Any any projects in the cryptocurrency in the blockchain space that are that are already working on, you know, solutions around, you know, crypto truth tellers?
Well, we're watching everything very closely. We, you know, we're gonna dabble here and there and test the waters. But, you know, we are very fortunate than one of our first and largest investors was, is Fred Wilson, who is, you know, deeply involved in all of these, you know, markets, and a active investor in not only crypto, but crypto media. And, you know, so he's, you know, first one of the first investors in dapper labs, which brought in the world top shots, and in mirror, which is, you know, a very important new model for publishing. So we have the benefit of, of, of his knowledge and wisdom, connections and relationships. And so, I would expect that that will be an area that you'll see us lean into when the time is right. Yeah, I
put a bid in on the the Trump calendar moment, the NFT that you guys minted for?

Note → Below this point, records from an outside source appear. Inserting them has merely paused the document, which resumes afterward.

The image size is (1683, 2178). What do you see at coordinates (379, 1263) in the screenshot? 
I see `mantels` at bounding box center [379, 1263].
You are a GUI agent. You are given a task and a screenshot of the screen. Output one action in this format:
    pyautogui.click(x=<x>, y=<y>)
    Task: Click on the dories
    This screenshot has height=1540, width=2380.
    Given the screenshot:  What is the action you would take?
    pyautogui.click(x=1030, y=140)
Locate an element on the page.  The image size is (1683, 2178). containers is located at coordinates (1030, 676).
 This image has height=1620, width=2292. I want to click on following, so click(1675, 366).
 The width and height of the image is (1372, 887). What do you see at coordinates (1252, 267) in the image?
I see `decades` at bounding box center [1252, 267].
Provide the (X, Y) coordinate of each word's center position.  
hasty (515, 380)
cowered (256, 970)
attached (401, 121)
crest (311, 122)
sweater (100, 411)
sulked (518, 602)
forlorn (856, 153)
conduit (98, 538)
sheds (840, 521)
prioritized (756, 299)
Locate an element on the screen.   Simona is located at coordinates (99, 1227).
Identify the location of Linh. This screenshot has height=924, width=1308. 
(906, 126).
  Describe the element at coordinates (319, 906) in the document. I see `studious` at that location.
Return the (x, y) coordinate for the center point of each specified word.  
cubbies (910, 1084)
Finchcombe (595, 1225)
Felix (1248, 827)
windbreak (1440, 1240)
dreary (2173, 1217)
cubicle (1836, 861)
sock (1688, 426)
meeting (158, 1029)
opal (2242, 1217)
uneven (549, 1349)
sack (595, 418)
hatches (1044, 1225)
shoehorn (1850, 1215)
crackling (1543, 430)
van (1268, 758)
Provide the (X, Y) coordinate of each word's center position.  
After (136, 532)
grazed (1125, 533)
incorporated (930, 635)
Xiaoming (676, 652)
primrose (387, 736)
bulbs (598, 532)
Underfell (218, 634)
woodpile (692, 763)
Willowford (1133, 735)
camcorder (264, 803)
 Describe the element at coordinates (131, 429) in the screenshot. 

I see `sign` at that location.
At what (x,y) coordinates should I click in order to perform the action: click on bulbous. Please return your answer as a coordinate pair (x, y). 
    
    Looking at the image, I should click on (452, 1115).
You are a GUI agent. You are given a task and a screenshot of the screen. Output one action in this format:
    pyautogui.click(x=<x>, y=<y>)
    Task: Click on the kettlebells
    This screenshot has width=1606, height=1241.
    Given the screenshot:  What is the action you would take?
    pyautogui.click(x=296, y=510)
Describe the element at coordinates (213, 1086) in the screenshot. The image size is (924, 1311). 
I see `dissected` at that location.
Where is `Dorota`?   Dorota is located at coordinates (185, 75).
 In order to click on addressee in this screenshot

Yes, thank you for that we, we didn't close that auction, because we just wanted to learn and we didn't want anyone saying, oh, you're making money from selling stuff. And, you know, of course, it turns out that, you know, the AP and Time magazine and everybody else then went off and started selling NF T's. You know, it's just like for them, it's just another business line for us. It's a business model that we want to understand and participate in. We don't just want to kind of make it a one off merchandise store, you know,
yeah. Hey, john, thanks so much for for joining me for this conversation. This has been awesome. There are things I want to I want to follow up with you on offline in particular, the technology tools that you guys have put together yourselves in house and I'd love to understand those better and better, but thank you, thank you very much. I'm a huge fan of you and of the of the recount. And and yeah, let's, let's keep in touch. Thanks a lot. Absolutely.
Well, thank you for having me. Thanks for the RNA and now everyone has a great conference.